About

Jennifer de Guzman is a writer and comics editor living in the San Francisco Bay Area. She writes stories about sad girls, seawater, bottomless wells, airborne plagues, and horses. You can find links to some of them them in the Selected Works section or read them at her Scribd page.

She also writes "Life in Comics," a monthly column for Publishers Weekly Comics Week, and collaborates on "Heaven Knows I'm Miserable Now," a comics column on Robot 6, with her husband, artist Brian Belew.

Portrait by Brian Belew.

What Are Possible Impossiblities?

“The Poet ought rather to chuse Impossibilities, provided they have Resemblance to the Truth, than the Possible, which are Incredible with all their Possibility.”
- Henry Fielding, quoting Aristotle in The History of Tom Jones, a Foundling

Lost in Austen and Not Sweating the Hard Part

Austen_3I recently watched the BBC series Lost in Austen, about Amanda Price, a contemporary London woman in love with the world of Jane Austen, who discovers, as it happens, she has a magic door in her bathroom that opens into the world of Pride and Prejudice. She and Elizabeth Bennet switch places, and soon Amanda finds herself fouling up the plot of her favorite novel, as her unconventional appearance and manners intrigue or infuriate everyone around her.

It was a frothy, enjoyable syllabub of an entertainment, a bit of Mary Sue writing on the part of Guy Andrews, taken up with zest by the cast. It’s like the make-believe games I played when I was a kid, inserting myself into my favorite books or moments in history. (Like Amanda Price, my presence invariably altered the way things were supposed to go — I think I once was an assassin who took out Octavius before he became emperor, thus allowing Cleopatra and Antony to win the war with Rome.) What was fun about this series was the facility of the plot: Andrews needed his heroine to go to Jane Austen land.  A magic door to Jane Austen land appears in her bathroom. Why? Who knows. Turns out it doesn’t really matter.

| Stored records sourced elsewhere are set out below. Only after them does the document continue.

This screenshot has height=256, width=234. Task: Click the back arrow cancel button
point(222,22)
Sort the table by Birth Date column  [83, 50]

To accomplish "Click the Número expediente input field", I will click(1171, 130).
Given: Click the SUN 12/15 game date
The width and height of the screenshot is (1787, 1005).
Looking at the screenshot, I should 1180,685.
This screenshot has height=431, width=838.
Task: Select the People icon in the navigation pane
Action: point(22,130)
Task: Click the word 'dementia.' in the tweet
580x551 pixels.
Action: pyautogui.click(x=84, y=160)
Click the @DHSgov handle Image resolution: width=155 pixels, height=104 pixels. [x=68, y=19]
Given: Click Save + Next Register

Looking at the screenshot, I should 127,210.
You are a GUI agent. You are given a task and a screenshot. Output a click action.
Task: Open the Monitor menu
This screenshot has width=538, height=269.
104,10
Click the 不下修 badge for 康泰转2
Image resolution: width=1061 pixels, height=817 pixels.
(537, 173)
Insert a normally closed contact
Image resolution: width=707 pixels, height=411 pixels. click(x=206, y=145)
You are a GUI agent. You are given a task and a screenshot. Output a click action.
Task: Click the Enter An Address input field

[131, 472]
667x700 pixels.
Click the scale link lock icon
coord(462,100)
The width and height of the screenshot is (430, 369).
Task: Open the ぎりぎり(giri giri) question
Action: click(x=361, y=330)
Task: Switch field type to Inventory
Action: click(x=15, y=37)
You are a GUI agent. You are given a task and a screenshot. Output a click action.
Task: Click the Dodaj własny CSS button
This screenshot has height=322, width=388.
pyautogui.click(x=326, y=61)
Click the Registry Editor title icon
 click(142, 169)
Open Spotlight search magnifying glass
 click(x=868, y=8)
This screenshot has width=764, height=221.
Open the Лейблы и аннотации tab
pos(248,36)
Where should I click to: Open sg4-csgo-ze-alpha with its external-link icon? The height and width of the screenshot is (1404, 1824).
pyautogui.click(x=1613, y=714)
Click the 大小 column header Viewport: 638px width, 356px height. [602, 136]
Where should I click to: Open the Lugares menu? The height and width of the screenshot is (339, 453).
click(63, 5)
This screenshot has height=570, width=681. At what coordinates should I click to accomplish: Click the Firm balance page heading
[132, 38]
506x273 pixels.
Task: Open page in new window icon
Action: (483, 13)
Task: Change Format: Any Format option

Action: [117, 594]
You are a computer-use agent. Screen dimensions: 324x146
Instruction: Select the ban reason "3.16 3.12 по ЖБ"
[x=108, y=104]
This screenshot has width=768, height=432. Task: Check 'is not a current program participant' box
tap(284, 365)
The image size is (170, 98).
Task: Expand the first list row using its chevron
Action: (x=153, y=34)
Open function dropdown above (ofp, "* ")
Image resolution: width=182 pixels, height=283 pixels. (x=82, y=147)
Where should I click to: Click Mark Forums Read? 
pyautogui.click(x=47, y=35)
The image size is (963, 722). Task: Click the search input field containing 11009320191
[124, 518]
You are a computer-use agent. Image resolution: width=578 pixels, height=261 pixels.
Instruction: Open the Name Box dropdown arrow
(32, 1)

It reminded me that I just need to push past the hardest part of plotting for me — getting the plot going. How will I set it all in motion? I ask myself. Will it be believable? I didn’t have qualms like that when I was nine years old and writing a story about my friends and I becoming invisible through the means of a batch of pancakes made from an improvised recipe. I can be a bit more sophisticated about it now, but what I need to remember is that the forward motion is what is important.

So now that I’ve finished the second revision of Sliver of Light, I’m going to try to plot out a graphic novel that has a premise that is a little unbelievable, just like Lost in Austen the stories I wrote as a kid. I’ve been stuck, but I’ll get myself unstuck and just get on with it already.